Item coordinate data

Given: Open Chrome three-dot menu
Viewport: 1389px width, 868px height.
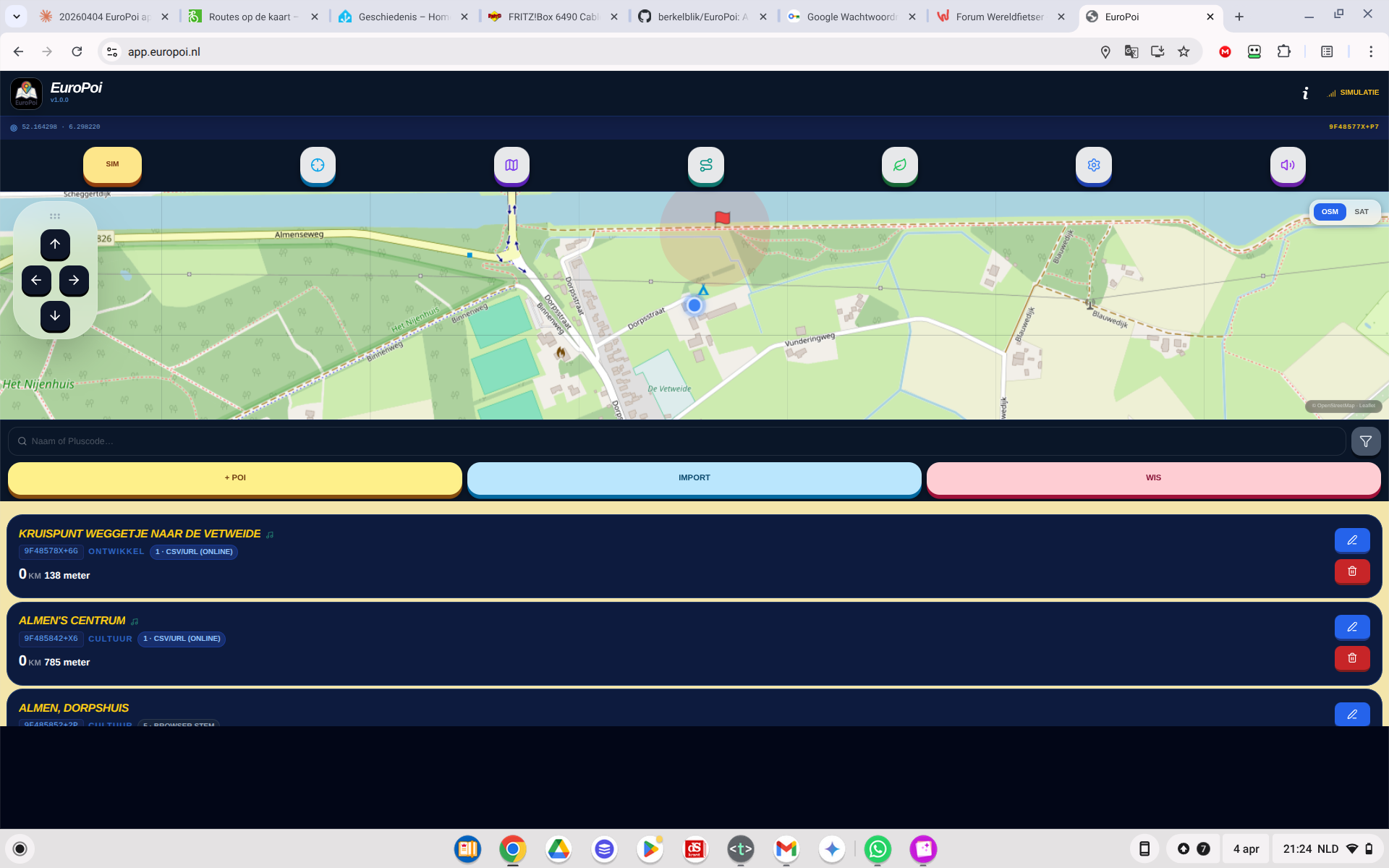Looking at the screenshot, I should (x=1370, y=51).
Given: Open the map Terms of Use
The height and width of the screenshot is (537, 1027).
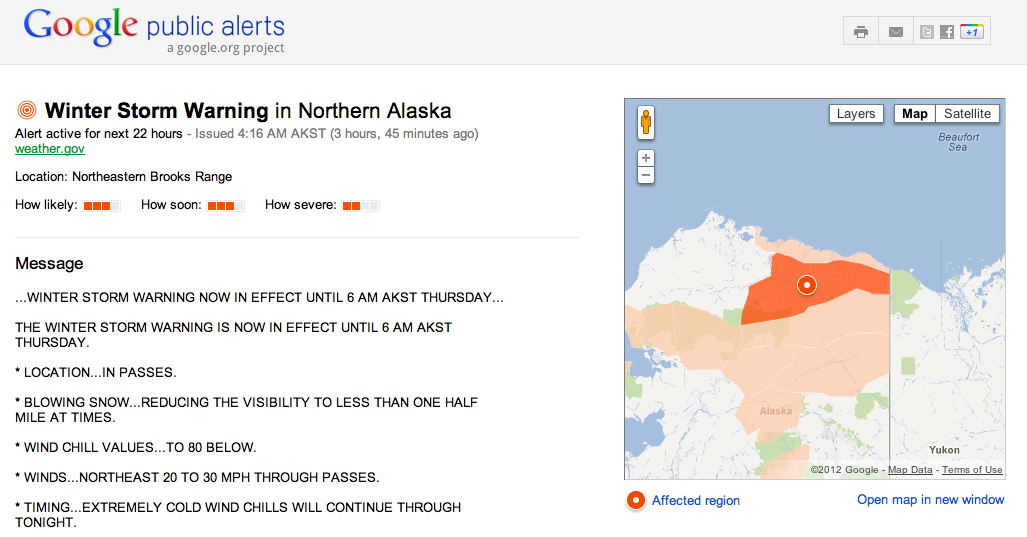Looking at the screenshot, I should click(x=972, y=470).
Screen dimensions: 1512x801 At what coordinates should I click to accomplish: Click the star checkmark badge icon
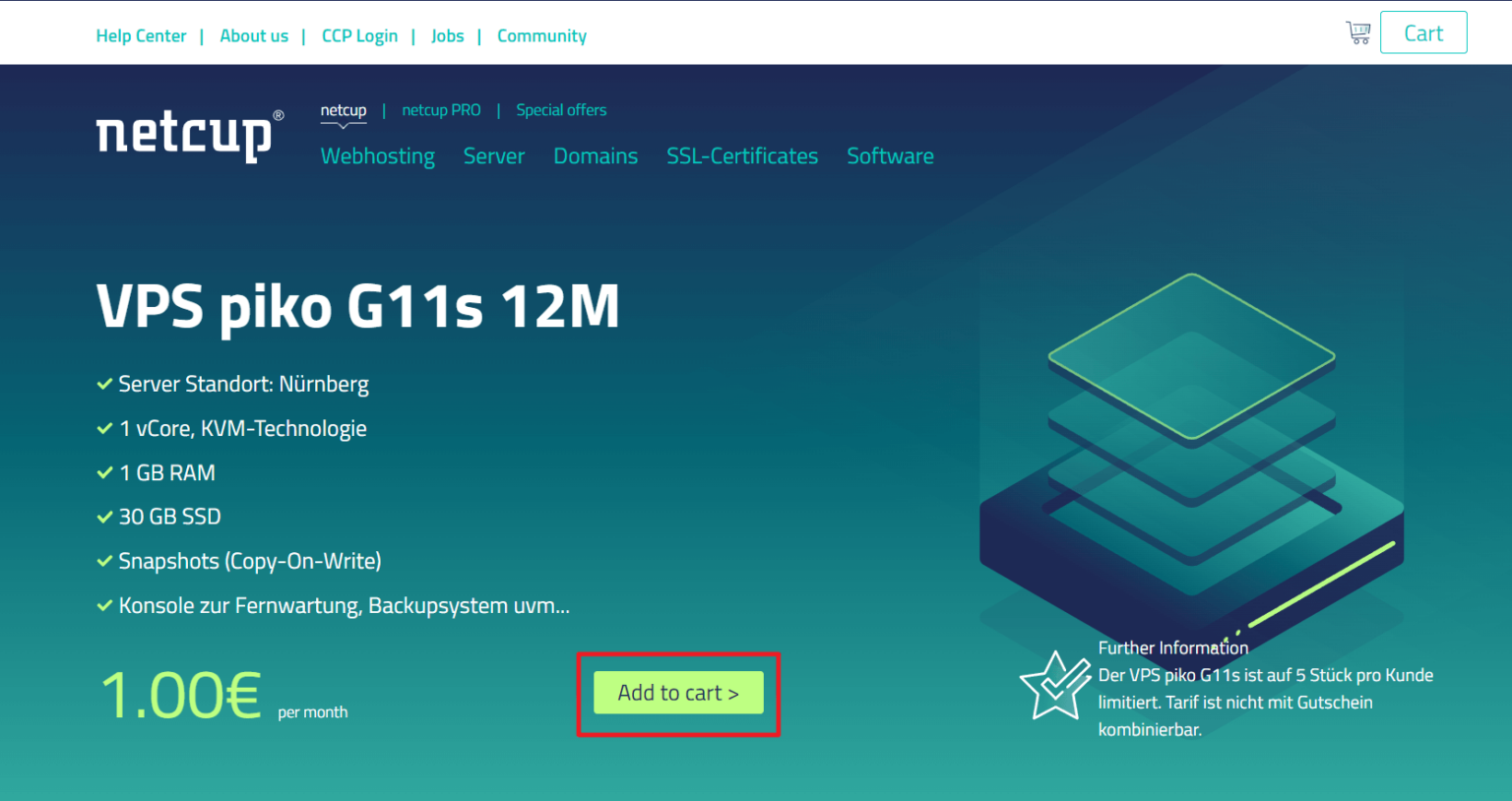coord(1053,685)
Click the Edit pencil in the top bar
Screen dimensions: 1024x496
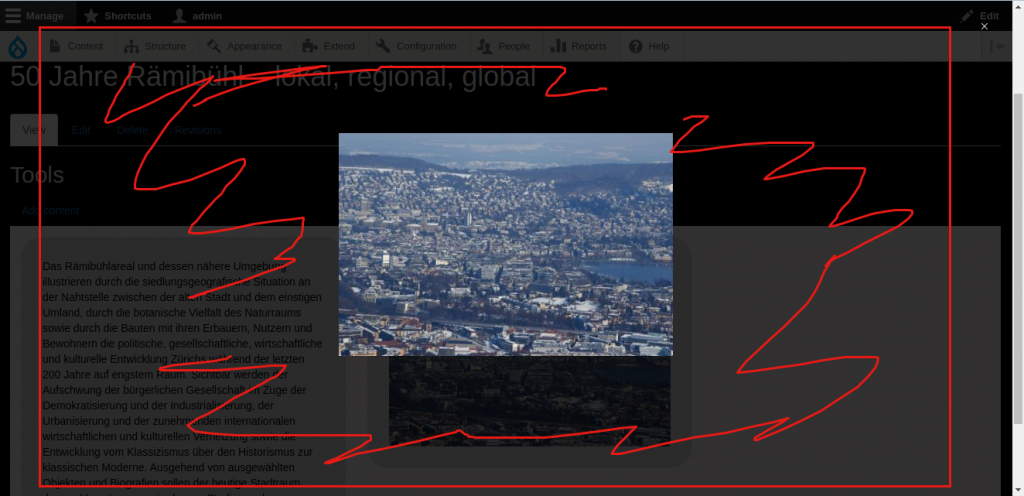coord(979,16)
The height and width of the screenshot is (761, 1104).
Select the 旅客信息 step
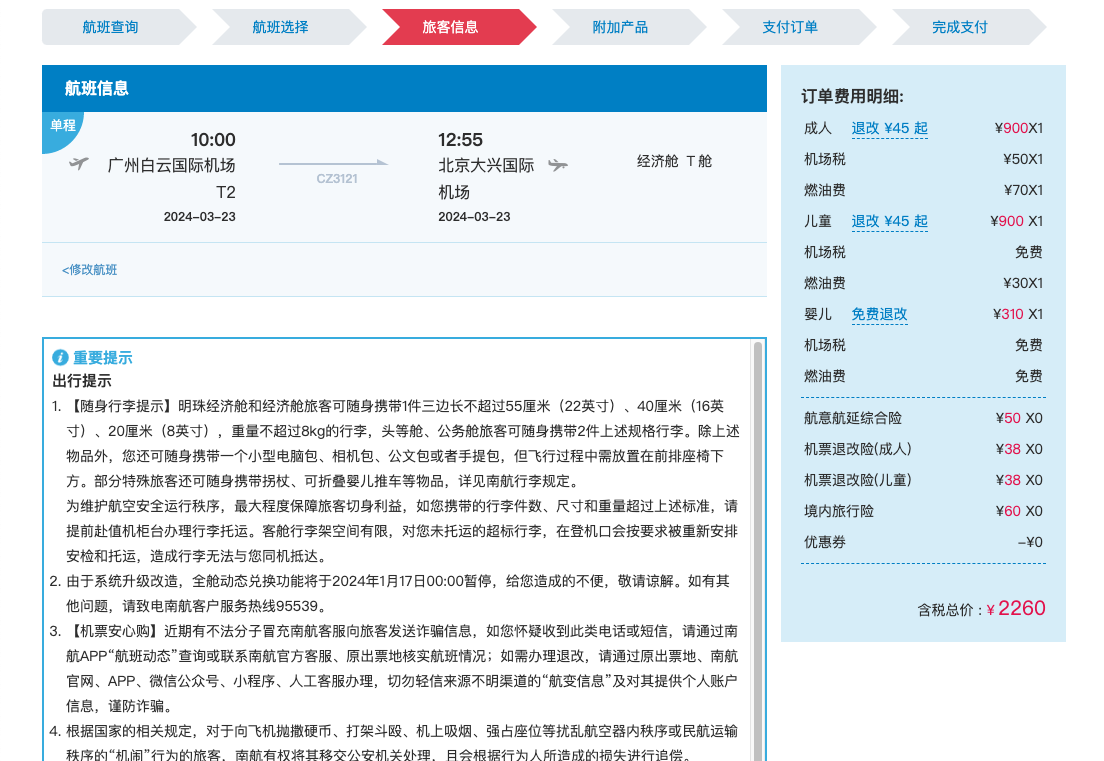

§ **WHAT TO PRODUCE**
Count the lines above that contain the string "height", treating uppercase and lowercase as different, and give only the number.

§ **ANSWER FOR THE TASK**
3